§ TASK INSTRUCTIONS
Copy every line of the records below where the word "screenshot" occurs.

▶

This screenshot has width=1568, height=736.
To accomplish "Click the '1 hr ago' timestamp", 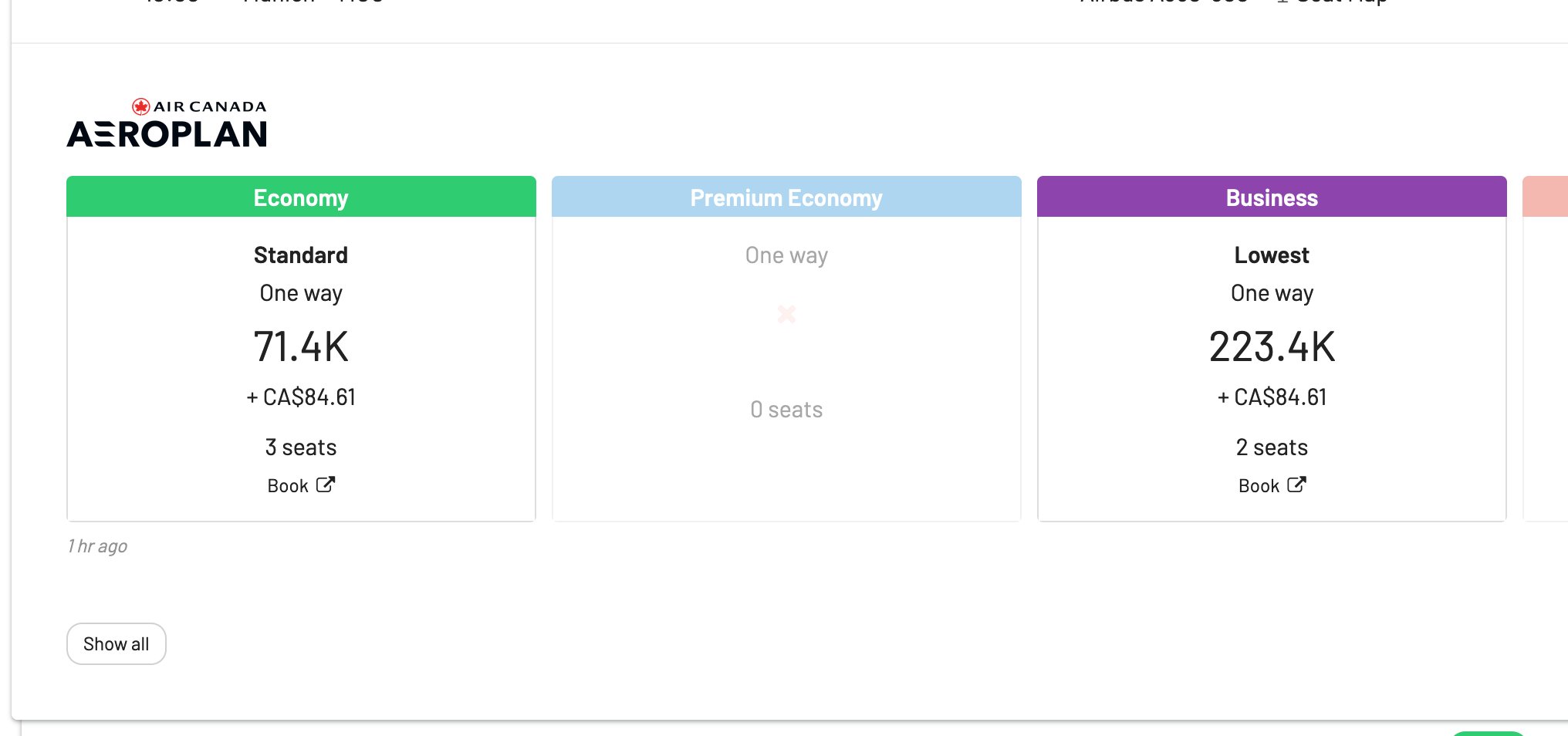I will coord(97,546).
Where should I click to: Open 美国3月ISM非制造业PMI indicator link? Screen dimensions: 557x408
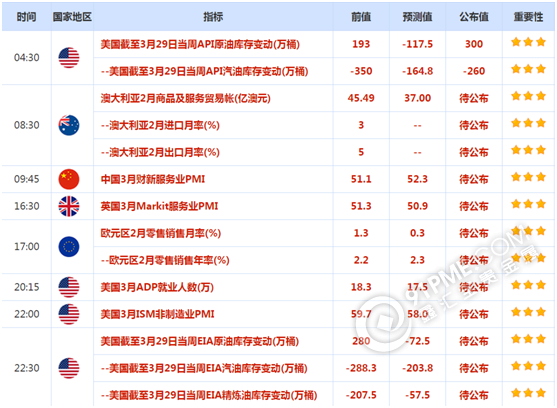tap(157, 314)
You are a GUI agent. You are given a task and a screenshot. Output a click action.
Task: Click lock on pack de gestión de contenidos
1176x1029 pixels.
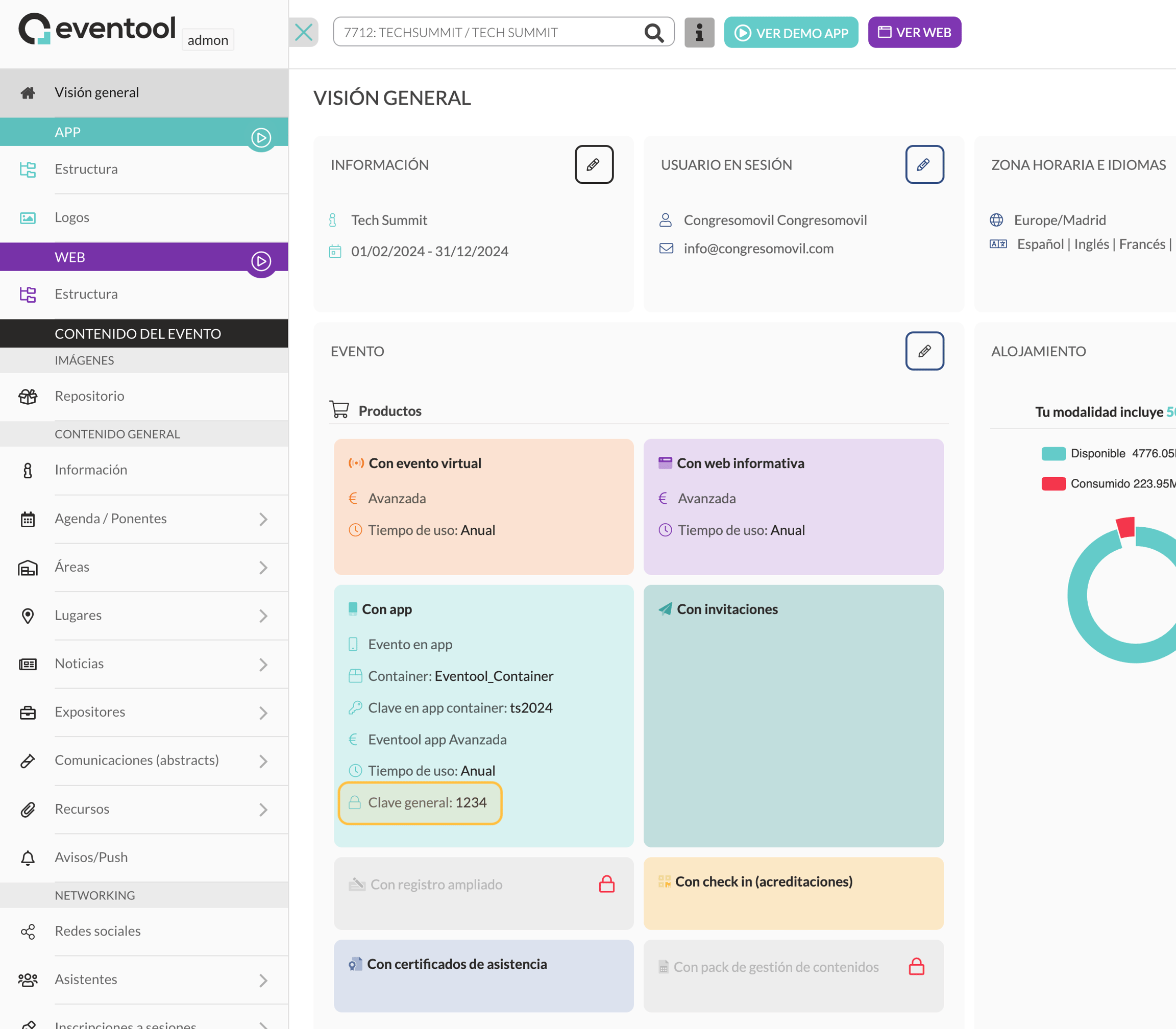pyautogui.click(x=917, y=967)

◀

§ WRITTEN ANSWER
This screenshot has width=1568, height=736.
You are a GUI agent. You are given a task and a screenshot. Output a click action.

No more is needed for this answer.